With love and xxx, Susie Quinn
Susie Quinn
I just wanted to let you know that your words, funny as hell but with a very reverent undertone, speak volumes. It made me laugh and cry at the same time. You do have a way with your words!
Your mother’s things fit so comfortably into Bee Cottage that I wouldn’t have noticed them, save the NYT’s article. I’m glad that you and your sister found a new home for them in your homes; as you get older, they will become more and more invaluable to you, on so many levels. I think it’s part of our Southern roots; having a connection to the past, even if it’s in the items our mothers, grandmothers, even our ancestors found value in, however modest. I brush my hair every day with my grandmother’s brush; it gives me great comfort. I eat at my other grandmother’s dining room table, and I dust off the desk that my grandmother revered, complete with cat scratches (it was her cat, who I later took in, that left them). All of these things have great meaning and hold wonderful memories for me. Imperfect? Yes, but what in a real life is perfect?
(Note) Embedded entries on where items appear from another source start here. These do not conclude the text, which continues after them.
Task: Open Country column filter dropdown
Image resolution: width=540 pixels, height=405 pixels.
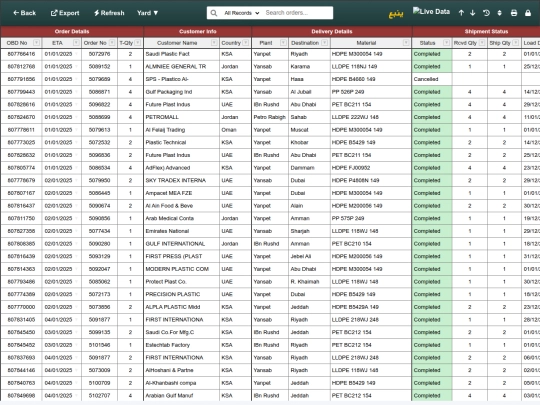Action: point(246,43)
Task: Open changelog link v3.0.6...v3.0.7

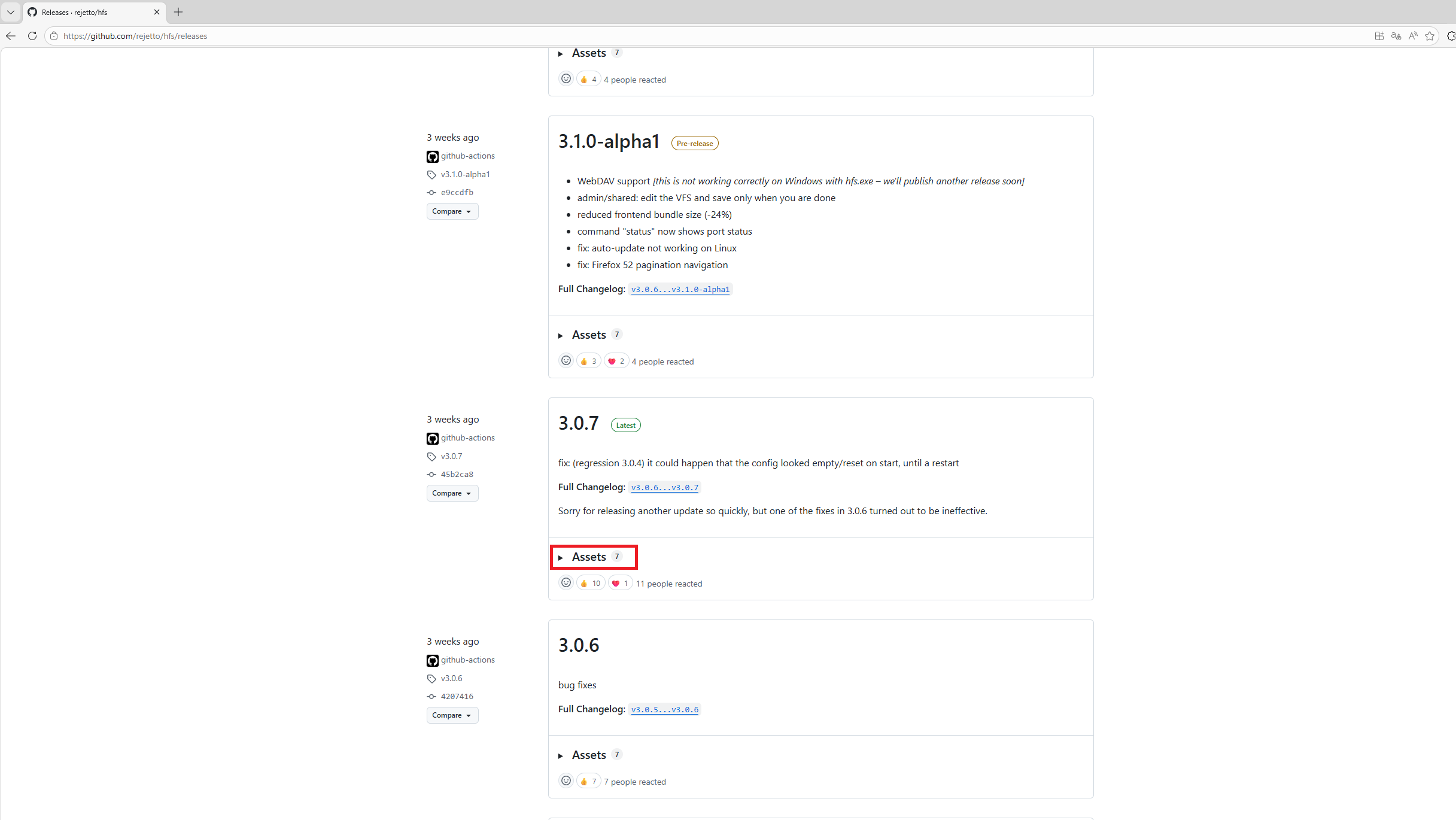Action: [664, 488]
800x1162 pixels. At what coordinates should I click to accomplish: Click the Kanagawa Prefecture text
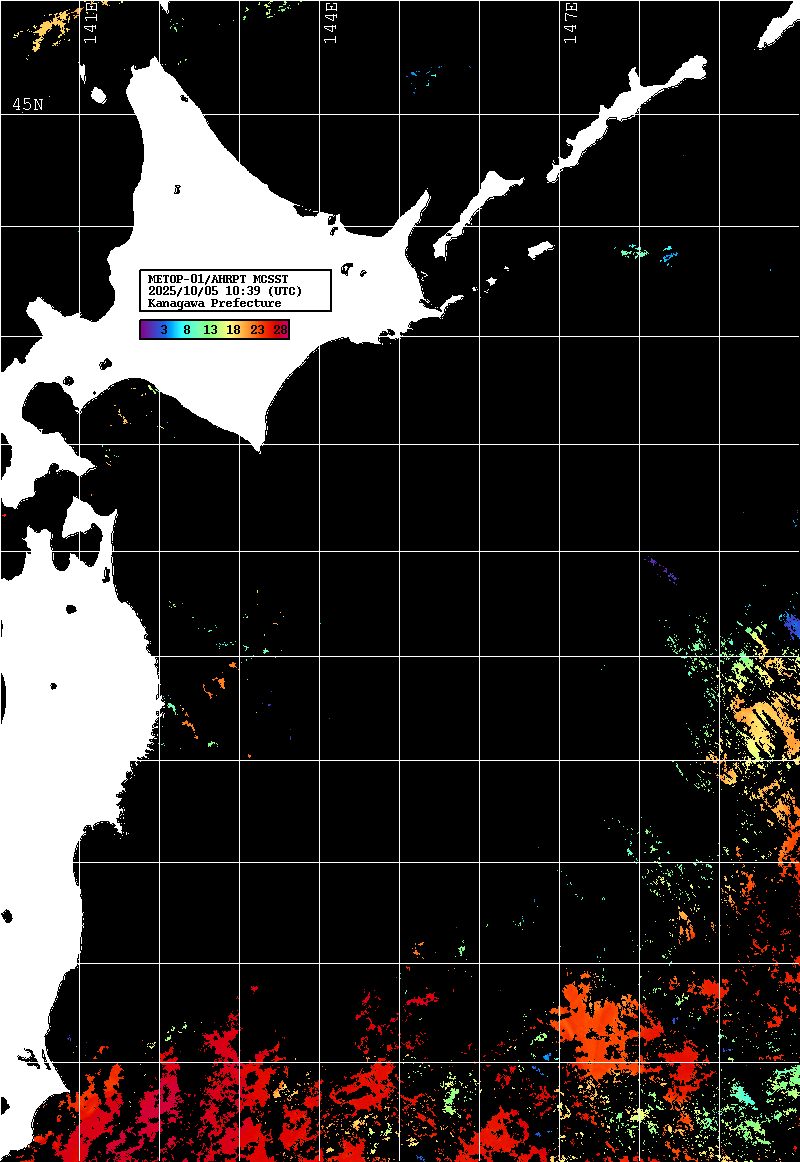click(214, 303)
Bless you, Frances, for reminding us what really counts. Material items are little more than possessions, unless they have the family stories and the love that accompanies the pieces. Although my grandmothers and my father are no longer here, I have a little piece of them every day, with every drawer I open or every piece I dust. And I am thankful for that.
Dear Frances,
Mother just called me and said a friend told her about your tribute to Ruth. I just found it and I want you to know how much our family misses her and loves her. She was marvelous and so are you and Duvall.
love you all,
Cynthia
Your mama reminds me of mine. She was a single. Southern woman who raised two little girls mostly on her own by working in a bank. She was tall, elegant, and very beautiful. I don’t have a formal portrait of her, but I do have many photographs of my sister and I standing on either side of her, all drssed up in our Sunday best. My sister always said that we were not children: we were accessories! She did grow old and didn’t do it well, but at her funeral, my sister sat a photo on a table of Mom striking a pose in a chic, black bathing suit. She would have loved it! Your article reminded me of how much I miss her. Thanks, Frances
Robert painted me in 1973 when I was 27…it is my favorite possession! I was wearing a long white angora dress, barefoot…and after that I never wore the dress again. I decided nothing could touch that painting! He was magnificent!